They wanted to charge $175 per linear foot of the acrylic tube thick
enough to safely support a 5 or 6 ft column of water). I’m going to
try the cheap method first, and will build a deeper aquarium if she
needs a greater water pressure.
So-I have her in a ‘critter keeper’ (small plastic container with a
lid that has slots in it and a viewing window in the center) with 2
soft rubber hitching posts. The lid has 4 large criss-crossed rubber
bands on it just in case the lid comes off. I made sure there weren’t
any bubbles underneath the critter keeper or underneath the little
clear viewing lid on the top. I bought a 50 gallon rubbermaid bucket
which gives a water depth of 3 1/2 ft when filled. The critter keeper
is inside a 5 gallon white bucket weighted down with a signature
coral, with a rope tied to the bucket handle (made it easy to lower
into the big bucket). I lowered her slowly this morning, and she
seems fine (not pinned against the lid of the critter keeper, and she
is able to go between the 2 hitching posts). I have an airstone going
at the surface of the deep bucket, as Pete suggested. I can see her
with a flashlight. Her breathing looks normal.
I filled the 50 gallon bucket yesterday with the shower! and let it
‘degas’ for one day (also to make sure that it didn’t spring a leak.
It is in the bathtub). The water temp is 70 degrees. I matched the
specific gravity and ph of the hospital tank.
Heidi is going to remain there for 2-3 days, as per Pete’s suggestion.
After that, I will bring her up very slowly (or unload the water from
the big bucket very slowly). I hope this works! Our big bathroom has
been completely taken over with buckets, hospital tank, salt mix, etc.
Wish us luck!
And here is Christine’s follow-up message after the recompression-decompression treatment was completed:
Hi Pete and Everybody, Heidi is okay! No more floating. I unloaded
the water from my makeshift compression chamber very slowly, as per
Pete’s suggestion, rather than pulled up the critter keeper from the
bottom (much safer to unload the water). I then transferred the
critter keeper she was in to a 5 gal bucket of clean saltwater,
and she swam out when I opened the lid. I decided to do a water
change in the main tank before putting her back in, and used the water
I pulled out of the main tank (74 degrees) to warm up the water she
had been in (70 degrees) to help re-acclimate her to the main tank.
She is eating and swimming as normal, back to her aggressive self with
the turkey baster and Mysis. She is very happy to be back in the
display tank, and is enjoying swimming all around, once again
neutrally buoyant. She was sooo happy to see her favorite coral
colored fake coral. Her color is going back from being dark brown
(her under stress color) to light brown/gold today. I hope to see
her go back to her coral color soon. Thanks for your help Pete!
I hope I never again have a SH with the floaties!
For the record, she was in a critter keeper inside a 5 gal bucket
weighted down with a fake (Signature) coral at the bottom of 40 inches
of water in a Rubbermaid 50 gallon bucket (on wheels-a new bucket). I
had an airstone at the top as per Pete’s instructions. She was in for
2 1/2 days.

== Excerpted records ==
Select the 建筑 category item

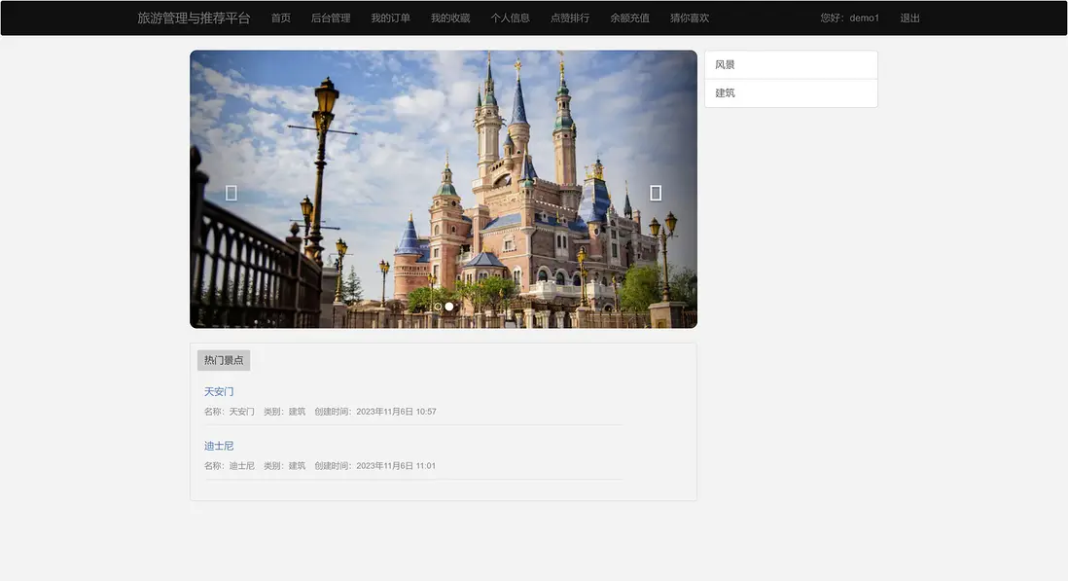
==
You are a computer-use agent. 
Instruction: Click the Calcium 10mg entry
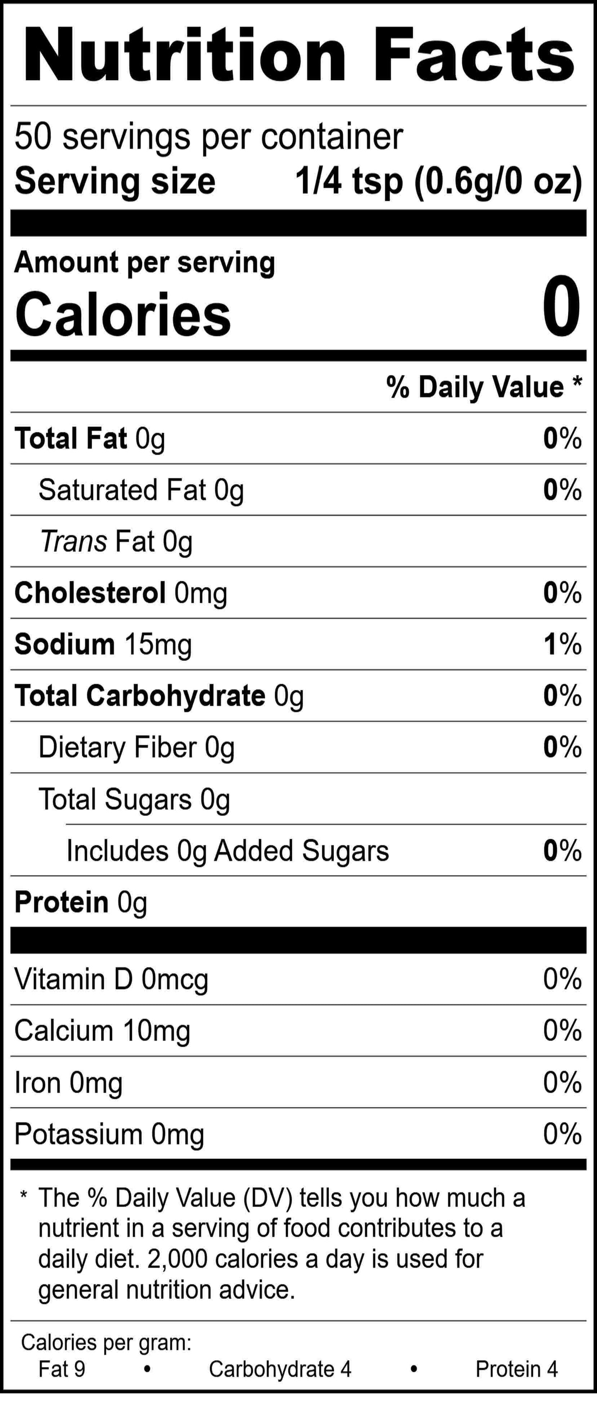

== The problem ==
Write out the passage above about Heidi's recompression treatment word for word, from "After that, I" up to and including "Wish us luck!".

== Exercise answer ==
After that, I will bring her up very slowly (or unload the water from
the big bucket very slowly). I hope this works! Our big bathroom has
been completely taken over with buckets, hospital tank, salt mix, etc.
Wish us luck!